The dialysis tubing experiment was carried out because molybdenum reduction to molybdenum blue can be carried out by many organic and inorganic reducing agents including ascorbic acid, dithionite, and metal ions. The reducing effect of stannous and ferrous ions seen in this work excellently emphasizes this point. This method is a modification of works carried out by Munch and Ottow originally to prove that the reduction of ferric to ferrous ions by bacteria is enzymatically mediated [46]. This method works because Mo-blue is colloidal and would not diffuse appreciably or slowly through dialysis tubings [35]. The dialysis tubing method was chosen since the conventional method of boiling cells (and cell fractions) to prove enzymatic reduction does not take into account that metal-reducing chemicals can be produced enzymatically. Boiling the cells denatures the enzymes responsible both for metal reduction and the enzymes that produce bioreductants that might be responsible for the reduction of metal ions. Thus, distinguishing between chemical and enzymatic reduction will not be possible. The results obtained reiterate the fact that molybdenum reduction, at least in the heterotrophic bacteria, is enzyme-driven and not due to biotic or abiotic reducing agents. The remaining 5%–10% of Mo-blue seen in the external side of the dialysis tubing is due to slow diffusion of the colloidal Mo-blue [6, 11, 16–19, 23].

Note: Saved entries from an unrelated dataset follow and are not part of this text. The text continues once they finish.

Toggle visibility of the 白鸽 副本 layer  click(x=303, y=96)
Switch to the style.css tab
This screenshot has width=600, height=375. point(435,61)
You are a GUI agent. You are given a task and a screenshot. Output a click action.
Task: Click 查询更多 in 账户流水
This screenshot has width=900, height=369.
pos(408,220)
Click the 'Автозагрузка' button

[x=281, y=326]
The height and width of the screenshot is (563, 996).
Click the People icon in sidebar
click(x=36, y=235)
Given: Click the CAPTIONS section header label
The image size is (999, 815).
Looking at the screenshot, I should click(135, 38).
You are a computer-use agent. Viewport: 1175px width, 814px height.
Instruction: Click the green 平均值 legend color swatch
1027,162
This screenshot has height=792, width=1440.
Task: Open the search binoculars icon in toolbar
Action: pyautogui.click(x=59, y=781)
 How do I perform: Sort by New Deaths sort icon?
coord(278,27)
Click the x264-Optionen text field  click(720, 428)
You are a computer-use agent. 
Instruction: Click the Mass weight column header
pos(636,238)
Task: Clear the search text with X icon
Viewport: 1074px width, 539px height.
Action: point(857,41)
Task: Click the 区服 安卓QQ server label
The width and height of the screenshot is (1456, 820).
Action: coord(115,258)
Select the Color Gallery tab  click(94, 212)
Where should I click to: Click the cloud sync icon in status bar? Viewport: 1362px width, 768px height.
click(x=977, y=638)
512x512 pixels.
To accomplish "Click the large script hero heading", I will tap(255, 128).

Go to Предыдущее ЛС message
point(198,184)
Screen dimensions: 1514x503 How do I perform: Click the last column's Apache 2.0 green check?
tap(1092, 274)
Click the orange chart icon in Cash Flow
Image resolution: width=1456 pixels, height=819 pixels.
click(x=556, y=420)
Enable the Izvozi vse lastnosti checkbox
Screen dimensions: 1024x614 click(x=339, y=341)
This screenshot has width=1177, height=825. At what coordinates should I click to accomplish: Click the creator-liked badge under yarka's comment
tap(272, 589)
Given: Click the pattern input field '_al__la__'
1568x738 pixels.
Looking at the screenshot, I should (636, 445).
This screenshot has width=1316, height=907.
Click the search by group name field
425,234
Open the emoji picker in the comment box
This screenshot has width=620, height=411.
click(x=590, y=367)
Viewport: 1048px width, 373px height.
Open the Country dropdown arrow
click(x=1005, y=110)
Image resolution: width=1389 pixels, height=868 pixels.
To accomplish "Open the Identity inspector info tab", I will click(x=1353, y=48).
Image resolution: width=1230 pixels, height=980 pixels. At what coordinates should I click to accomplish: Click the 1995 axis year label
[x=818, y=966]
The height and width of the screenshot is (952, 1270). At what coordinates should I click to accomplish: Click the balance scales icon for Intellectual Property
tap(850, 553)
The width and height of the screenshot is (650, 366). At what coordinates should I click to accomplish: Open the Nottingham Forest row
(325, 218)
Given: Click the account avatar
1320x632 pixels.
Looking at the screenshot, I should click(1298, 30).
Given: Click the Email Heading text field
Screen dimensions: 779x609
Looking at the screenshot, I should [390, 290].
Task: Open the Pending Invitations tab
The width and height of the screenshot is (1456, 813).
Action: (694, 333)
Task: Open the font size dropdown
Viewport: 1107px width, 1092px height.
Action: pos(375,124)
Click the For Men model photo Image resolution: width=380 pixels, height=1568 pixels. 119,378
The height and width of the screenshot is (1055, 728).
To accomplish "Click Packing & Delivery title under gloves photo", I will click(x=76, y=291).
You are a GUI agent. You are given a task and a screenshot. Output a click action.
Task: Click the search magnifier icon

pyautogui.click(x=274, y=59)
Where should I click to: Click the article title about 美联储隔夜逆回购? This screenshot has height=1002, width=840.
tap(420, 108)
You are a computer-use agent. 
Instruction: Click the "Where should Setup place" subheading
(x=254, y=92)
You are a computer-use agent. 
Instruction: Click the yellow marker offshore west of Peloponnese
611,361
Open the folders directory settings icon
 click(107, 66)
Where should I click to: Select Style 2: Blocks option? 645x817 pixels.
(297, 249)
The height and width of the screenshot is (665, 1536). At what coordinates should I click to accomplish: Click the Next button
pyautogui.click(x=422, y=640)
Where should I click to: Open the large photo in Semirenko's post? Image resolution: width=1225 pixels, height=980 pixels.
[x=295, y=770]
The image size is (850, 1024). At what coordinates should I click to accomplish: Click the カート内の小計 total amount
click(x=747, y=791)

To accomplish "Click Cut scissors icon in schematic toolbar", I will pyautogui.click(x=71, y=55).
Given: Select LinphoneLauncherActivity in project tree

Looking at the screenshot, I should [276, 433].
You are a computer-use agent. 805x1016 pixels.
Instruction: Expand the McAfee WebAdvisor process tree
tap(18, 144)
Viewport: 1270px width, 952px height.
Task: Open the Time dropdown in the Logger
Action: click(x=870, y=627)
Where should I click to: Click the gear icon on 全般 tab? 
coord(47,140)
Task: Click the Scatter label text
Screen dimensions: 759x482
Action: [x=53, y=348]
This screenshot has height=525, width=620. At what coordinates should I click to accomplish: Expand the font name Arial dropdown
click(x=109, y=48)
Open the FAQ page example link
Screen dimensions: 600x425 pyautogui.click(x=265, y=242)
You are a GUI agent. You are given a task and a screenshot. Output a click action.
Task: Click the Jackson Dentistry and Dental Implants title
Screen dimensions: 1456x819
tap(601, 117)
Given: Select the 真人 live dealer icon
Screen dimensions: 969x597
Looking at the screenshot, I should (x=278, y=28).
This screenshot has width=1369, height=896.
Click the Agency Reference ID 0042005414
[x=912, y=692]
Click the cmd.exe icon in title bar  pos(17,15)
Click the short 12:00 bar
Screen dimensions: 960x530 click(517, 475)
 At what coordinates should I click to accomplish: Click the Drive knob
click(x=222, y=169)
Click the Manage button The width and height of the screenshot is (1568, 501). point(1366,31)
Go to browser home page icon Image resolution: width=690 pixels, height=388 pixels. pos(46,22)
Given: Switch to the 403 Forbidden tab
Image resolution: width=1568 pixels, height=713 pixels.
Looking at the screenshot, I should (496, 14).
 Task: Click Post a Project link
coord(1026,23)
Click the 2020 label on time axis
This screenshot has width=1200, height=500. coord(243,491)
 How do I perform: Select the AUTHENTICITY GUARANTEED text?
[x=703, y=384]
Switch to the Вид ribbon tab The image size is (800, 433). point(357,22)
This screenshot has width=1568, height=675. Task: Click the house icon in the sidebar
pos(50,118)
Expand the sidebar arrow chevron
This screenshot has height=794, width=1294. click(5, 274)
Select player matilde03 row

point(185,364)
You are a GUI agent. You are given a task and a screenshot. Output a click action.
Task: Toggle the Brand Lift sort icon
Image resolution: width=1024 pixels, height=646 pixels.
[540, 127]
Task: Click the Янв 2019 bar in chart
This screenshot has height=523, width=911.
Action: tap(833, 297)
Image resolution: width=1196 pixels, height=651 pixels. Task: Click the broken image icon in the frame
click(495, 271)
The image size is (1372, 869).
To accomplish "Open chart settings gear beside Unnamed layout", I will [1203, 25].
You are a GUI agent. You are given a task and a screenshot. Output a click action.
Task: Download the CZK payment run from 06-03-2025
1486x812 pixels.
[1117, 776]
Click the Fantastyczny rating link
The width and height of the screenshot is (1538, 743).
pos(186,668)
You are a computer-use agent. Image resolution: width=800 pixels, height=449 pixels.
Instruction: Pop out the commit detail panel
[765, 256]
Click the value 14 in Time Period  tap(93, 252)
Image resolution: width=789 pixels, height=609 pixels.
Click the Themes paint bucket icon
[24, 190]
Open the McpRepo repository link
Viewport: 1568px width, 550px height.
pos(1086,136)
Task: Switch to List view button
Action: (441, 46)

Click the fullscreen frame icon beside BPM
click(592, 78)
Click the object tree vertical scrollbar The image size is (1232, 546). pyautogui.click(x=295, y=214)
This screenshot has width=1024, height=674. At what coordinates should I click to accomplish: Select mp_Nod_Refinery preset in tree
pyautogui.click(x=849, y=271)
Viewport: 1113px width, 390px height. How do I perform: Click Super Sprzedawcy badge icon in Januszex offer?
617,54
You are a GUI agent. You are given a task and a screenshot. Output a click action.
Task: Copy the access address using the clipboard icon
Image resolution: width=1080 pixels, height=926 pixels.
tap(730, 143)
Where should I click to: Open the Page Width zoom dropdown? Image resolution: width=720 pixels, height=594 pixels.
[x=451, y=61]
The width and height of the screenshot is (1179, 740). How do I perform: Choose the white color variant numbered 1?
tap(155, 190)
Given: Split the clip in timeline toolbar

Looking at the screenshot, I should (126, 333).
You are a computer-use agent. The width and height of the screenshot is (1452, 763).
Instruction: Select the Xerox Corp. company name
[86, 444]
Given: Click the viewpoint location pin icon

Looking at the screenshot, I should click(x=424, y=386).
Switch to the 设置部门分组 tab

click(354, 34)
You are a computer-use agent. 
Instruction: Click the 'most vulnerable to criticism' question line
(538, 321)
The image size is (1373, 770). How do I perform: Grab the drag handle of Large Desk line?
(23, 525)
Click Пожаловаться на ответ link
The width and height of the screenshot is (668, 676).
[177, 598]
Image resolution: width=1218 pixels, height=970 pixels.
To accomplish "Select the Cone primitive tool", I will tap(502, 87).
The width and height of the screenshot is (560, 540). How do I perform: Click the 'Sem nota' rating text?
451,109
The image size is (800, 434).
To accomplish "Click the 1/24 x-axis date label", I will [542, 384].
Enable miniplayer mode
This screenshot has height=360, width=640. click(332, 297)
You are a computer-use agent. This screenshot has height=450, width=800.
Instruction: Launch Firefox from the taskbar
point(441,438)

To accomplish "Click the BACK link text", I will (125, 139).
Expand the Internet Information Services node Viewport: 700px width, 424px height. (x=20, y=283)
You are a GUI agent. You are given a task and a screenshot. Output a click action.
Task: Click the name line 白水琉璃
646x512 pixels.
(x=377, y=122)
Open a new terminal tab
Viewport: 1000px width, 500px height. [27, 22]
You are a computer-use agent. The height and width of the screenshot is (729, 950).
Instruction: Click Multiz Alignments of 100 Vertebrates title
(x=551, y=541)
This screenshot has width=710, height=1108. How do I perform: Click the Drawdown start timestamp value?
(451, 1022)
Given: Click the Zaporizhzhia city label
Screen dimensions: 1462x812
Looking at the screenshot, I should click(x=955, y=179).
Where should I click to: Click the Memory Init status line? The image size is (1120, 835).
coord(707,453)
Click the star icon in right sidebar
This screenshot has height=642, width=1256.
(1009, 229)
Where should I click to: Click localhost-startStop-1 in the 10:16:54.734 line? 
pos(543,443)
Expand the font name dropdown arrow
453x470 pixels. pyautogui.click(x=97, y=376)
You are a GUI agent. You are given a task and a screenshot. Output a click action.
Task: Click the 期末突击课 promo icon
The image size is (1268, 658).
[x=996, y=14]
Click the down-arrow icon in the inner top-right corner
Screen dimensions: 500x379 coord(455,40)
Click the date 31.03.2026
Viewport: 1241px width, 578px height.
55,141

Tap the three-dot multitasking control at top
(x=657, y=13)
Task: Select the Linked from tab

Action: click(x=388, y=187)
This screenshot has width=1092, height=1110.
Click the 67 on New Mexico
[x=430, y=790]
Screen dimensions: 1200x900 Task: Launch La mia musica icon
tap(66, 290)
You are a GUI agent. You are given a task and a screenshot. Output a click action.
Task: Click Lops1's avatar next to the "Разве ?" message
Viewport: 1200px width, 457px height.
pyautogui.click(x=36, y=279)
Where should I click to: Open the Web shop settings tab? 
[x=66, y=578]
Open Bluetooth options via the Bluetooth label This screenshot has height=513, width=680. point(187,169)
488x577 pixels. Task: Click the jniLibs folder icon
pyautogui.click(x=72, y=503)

Strain DRY14 can utilize SDS as the sole carbon source. However, reduction was not supported by SDS. Our results showed that reduction using glucose was inhibited by SDS. Previously this strain exhibited optimal growth on SDS at 2 g/L. As molybdenum reduction is growth-associated, the inhibitory effect of SDS on reduction is probably a result of growth retardation due to the toxicity of SDS.

In conclusion, the work carried out in this study is the continuation of the works reported more than one hundred years ago. The bacterium shows similar and differential Mo-reducing characteristics to previously reported Mo-reducing bacteria but with an added advantage—its ability to degrade SDS. More Mo-reducing bacteria should be reported to suit the various environmental conditions needed for remediation. Unfortunately, very few molybdenum-reducing microbes have been reported unlike works on chromate. Molybdenum is very toxic to ruminant and its remediation in contaminated aquatic bodies and soils of agricultural importance is highly sought. We are purifying the molybdenum-reducing enzyme from this bacterium to answer some of the questions pertaining to molybdate reduction to Mo-blue.